Q. Since you started thinking green, have you seen a shift in the general population’s thinking toward green living?
A. Oh, yes. When I got interested architecture in 1979 and there were two books I got from the library that turned me on to no end. One was a book by Frank Lloyd Wright and it was full of gorgeous buildings that were just in love with art and space and light. ...The other book was Ed Mazria’s passive solar energy book. He’s still a leader in the environmental movement. The idea that a building should be integrated with its site and ecologically mindful was part of my mindset from the beginning. It really wasn’t until after Al Gore’s “Inconvenient Truth” [movie] that people really started asking for it more. We were always trying to bring these things into our projects. The passive house movement that I’m a part of really started in the 1970s here in Illinois in Champaign-Urbana. It was the oil crisis that kicked us into high gear. That focus moved to Europe and it became the passive house movement.

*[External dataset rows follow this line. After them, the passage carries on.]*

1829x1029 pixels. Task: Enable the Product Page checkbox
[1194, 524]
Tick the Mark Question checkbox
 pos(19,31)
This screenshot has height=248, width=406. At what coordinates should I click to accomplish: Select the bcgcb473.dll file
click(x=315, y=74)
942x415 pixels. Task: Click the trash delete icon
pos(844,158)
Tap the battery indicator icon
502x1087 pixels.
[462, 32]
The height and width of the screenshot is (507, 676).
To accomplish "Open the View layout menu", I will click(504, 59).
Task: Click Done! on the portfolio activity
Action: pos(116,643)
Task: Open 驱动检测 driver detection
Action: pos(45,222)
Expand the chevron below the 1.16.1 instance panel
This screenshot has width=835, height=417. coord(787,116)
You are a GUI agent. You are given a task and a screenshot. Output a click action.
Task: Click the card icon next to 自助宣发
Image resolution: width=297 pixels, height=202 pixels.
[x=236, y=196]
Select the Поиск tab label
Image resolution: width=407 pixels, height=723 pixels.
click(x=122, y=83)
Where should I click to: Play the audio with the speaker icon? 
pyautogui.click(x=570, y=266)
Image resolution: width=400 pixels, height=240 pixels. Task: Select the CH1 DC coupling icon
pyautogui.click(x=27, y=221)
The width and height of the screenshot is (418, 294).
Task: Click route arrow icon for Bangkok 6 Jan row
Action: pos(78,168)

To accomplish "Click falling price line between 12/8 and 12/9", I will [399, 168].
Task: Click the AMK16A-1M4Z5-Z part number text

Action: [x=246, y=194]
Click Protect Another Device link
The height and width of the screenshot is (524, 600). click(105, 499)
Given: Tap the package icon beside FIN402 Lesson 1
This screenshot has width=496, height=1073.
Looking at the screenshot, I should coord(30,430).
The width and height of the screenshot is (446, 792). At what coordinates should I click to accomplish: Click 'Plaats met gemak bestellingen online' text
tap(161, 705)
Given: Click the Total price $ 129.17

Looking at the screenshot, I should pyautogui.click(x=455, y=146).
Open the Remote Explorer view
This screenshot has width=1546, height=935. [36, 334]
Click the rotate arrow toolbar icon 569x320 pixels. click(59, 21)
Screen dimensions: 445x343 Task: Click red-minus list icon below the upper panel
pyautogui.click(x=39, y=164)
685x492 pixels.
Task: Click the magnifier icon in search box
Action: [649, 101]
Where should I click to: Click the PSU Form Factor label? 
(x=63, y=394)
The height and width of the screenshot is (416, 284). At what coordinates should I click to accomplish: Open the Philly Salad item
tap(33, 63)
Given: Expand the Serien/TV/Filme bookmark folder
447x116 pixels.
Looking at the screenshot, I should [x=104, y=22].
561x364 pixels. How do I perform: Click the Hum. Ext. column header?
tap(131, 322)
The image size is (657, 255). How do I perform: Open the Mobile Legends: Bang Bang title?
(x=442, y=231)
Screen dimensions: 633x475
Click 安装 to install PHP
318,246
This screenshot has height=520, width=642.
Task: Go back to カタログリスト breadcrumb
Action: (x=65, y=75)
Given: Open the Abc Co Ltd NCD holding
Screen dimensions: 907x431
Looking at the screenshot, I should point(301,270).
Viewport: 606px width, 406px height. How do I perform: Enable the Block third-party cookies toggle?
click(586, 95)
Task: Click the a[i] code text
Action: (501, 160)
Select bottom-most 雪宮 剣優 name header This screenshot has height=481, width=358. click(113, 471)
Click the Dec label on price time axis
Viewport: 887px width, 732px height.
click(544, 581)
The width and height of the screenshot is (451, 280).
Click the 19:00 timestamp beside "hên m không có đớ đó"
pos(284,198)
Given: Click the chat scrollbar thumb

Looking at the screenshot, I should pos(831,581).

Q. What do you think it will take to move us to the next level?
A. More good, built examples. I’m very proud of that house on Clinton because when you look at new construction in an old neighborhood you often have to be sensitive to the character of the neighborhood. Having a building that has a lot of character that’s drawn from its place is really the idea. Also, I think successful examples of design that also perform extremely well and also aren’t more expensive than a conventional house when you look at the cost of ownership.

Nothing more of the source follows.